Meia dúzia de tanajuras no vidrinho valia um capítulo extra das longas estórias contadas por nosso vizinho baiano, apreciador ferrenho de uma fritada de tanajuras, iguaria esperada ansiosamente por ele e disponível somente em um curto período do ano.

Pois nosso vizinho baiano era pedreiro de profissão, morava sozinho num barracão nos fundos da casa da vizinha. Talvez tivesse uns 40 anos e era muito religioso. Chegava em casa às cinco da tarde, tomava banho, pegava seu fumo de corda e se sentava numa cadeira no alpendre da nossa casa, à espera da garotada.

Éramos uma meia dúzia de crianças na faixa de seis anos de idade. Era o final dos anos 50, e a TV ainda era privilégio de poucos. As estórias eram uma atração e tanto, ainda mais os enredos complexos e fantásticos de nosso amigo.

Havia regras bastante rígidas para participar do atento grupo de ouvintes: ter tomado banho, estar com os deveres escolares prontos e ter expressa autorização materna para cada sessão. Naturalmente, isso proporcionava às mães a oportunidade de negociar a concessão como um prêmio por bom comportamento.

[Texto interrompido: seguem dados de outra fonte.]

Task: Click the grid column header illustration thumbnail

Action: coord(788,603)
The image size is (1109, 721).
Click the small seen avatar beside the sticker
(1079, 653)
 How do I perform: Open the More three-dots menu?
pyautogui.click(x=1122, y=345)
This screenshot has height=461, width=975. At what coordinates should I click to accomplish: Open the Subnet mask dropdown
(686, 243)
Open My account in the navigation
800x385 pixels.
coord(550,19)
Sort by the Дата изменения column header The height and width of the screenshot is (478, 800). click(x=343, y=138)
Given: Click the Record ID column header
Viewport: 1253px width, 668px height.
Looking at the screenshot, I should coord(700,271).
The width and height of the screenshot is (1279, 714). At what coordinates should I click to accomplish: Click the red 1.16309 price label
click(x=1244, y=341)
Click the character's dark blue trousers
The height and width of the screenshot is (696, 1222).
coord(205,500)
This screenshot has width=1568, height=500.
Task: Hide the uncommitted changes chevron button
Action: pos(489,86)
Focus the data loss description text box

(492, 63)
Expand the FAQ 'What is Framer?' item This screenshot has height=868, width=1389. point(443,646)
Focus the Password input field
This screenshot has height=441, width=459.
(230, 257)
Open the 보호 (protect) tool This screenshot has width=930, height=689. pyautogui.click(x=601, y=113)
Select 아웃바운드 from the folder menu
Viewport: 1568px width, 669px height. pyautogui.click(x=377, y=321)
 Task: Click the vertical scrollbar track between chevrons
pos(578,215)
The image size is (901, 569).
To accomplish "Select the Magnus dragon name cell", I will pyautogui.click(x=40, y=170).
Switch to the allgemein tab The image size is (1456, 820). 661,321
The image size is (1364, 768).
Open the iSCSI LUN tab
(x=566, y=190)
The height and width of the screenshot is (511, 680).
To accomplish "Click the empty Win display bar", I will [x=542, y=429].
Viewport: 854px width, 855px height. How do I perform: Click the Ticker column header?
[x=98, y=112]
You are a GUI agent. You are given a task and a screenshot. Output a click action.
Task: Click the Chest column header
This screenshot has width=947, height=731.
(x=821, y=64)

As estórias eram contadas em capítulos e duravam semanas com peripécias ainda hoje presentes na minha frágil memória. Sempre havia um personagem de bom coração que enfrentava todas as peripécias possíveis em um mundo imaginário de inimigos cruéis. Mas o bem sempre vencia e o final era sempre feliz.

O grand finale era sempre no sábado, com mais tempo disponível, já que uma vez que escurecesse devíamos ir para a cama.

Mas no tempo das tanajuras a rotina se modificava. O dia continuava claro até sete horas da noite. Na folga da escola a meninada saia atrás das grandes formigas aladas que á noite iriam para a frigideira de nosso contador de estórias. Como recompensa pelo nosso esforço em garantir a rara iguaria, ele se desdobrava em capítulos mais emocionantes, que misturavam perigo, aventura, romance e busca incessante pelos ideais dos heróis, que sempre eram pessoas de carater louvável.

Uma aura de magia, fantasia, aventuras e desventuras, perigos inimagináveis nos transportavam para um mundo onde tudo podia acontecer.

Recheadas de conteúdo educativo e repletas de mensagens que ressaltavam valores fundamentais para o ser humano, as tais estórias aos poucos modelavam nossa visão do mundo.

O registro emocional que tenho ainda hoje desses finais de tarde desperta meus melhores sentimentos.

Sem o dom natural daquele bom homem, me esforcei muito para criar estórias e contá-las para minhas filhas. Muitas vezes dormi antes das meninas, sem concluir o enredo imaginado no carro, ao voltar do trabalho. Também lia os contos de Grim e as deliciosas estórias publicadas quinzenalmente pela revista Alegria.

Há pouco tempo atrás fiquei muito feliz pois minha filha mais velha se lembrava de um dos personagens, a sapinha Cristina.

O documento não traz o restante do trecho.